[Required action]:
Return the lines below exactly, please, from the one containing "Given: Click the browse button for 源备份路径" through the last one, both included, and leave out any pictures.

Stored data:
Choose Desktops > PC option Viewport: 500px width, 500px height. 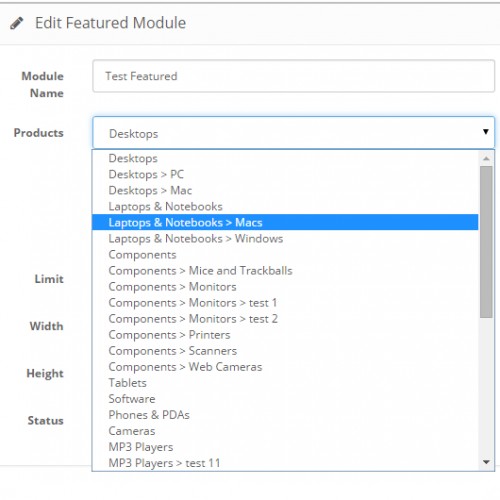[285, 174]
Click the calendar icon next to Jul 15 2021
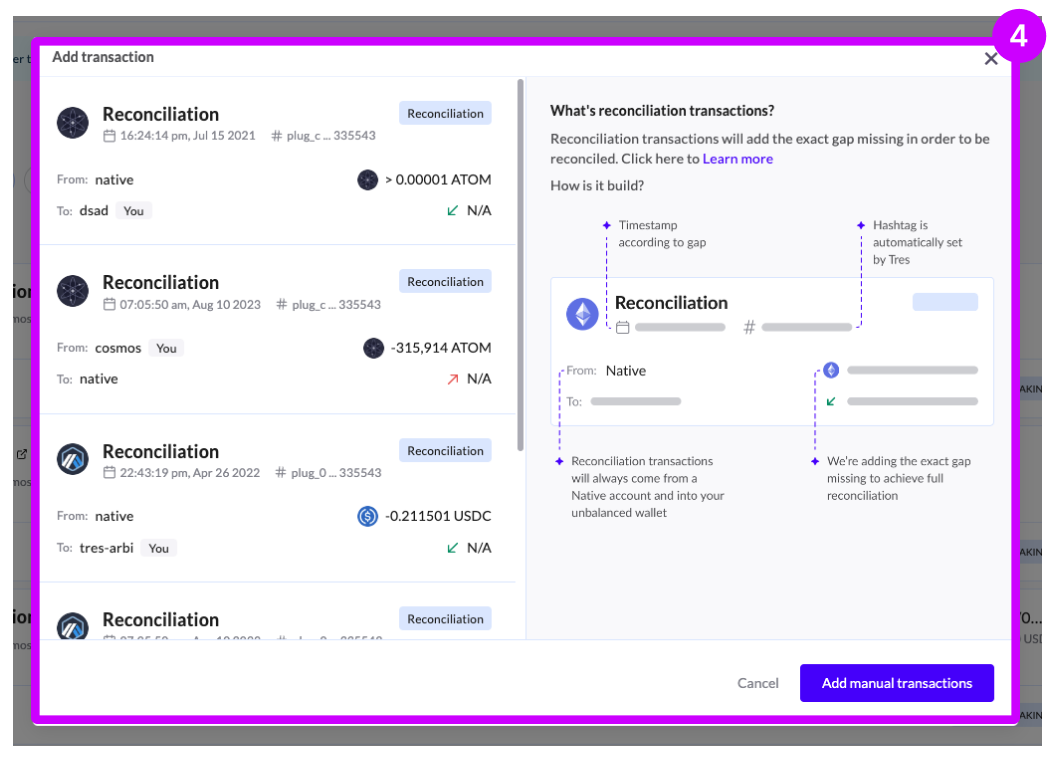The width and height of the screenshot is (1058, 759). tap(110, 136)
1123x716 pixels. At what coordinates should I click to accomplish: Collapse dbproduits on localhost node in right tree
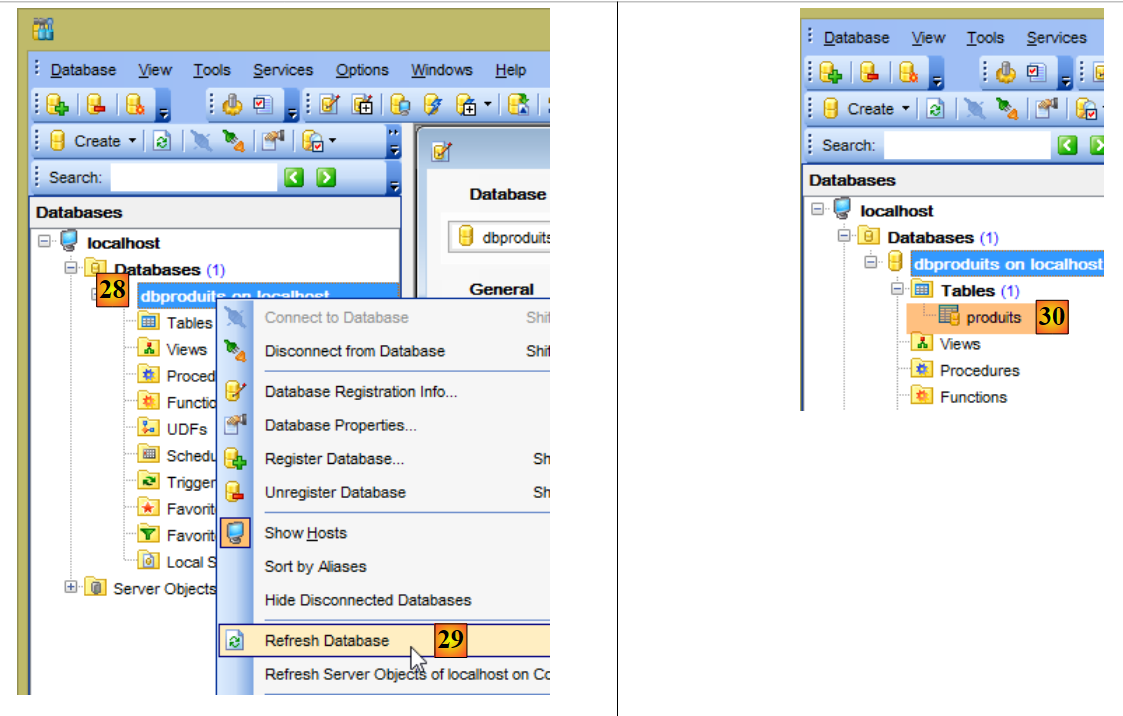pos(871,263)
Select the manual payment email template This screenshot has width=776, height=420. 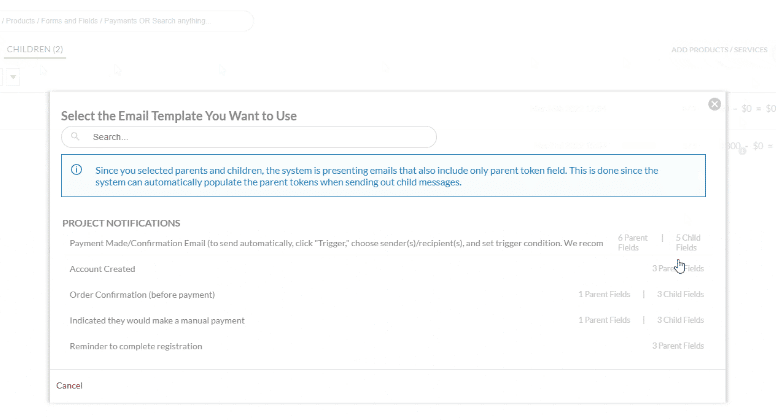[157, 320]
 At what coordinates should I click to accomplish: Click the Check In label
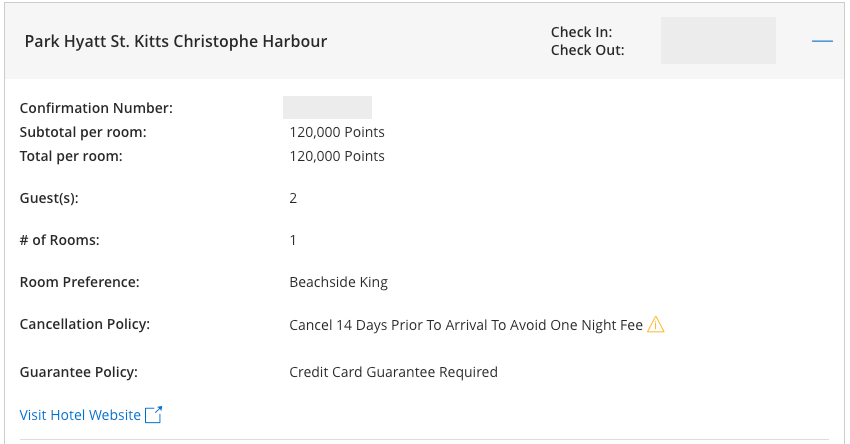[x=581, y=33]
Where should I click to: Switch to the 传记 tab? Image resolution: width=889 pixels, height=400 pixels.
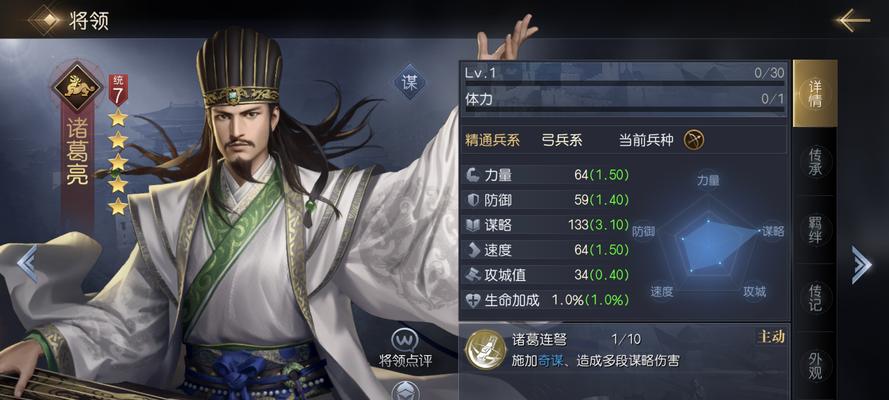[815, 297]
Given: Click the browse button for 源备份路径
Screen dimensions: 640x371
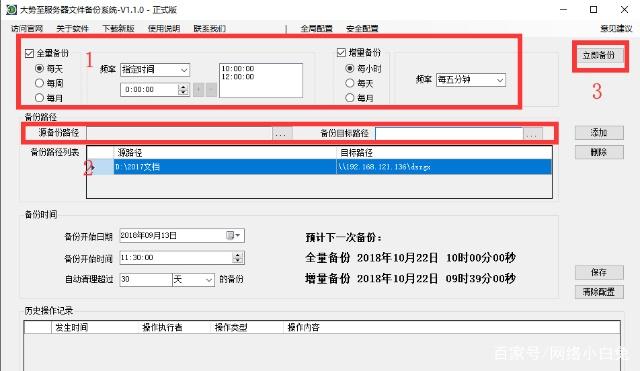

[Solution to this exercise]:
Given: Click the browse button for 源备份路径
Screen dimensions: 640x371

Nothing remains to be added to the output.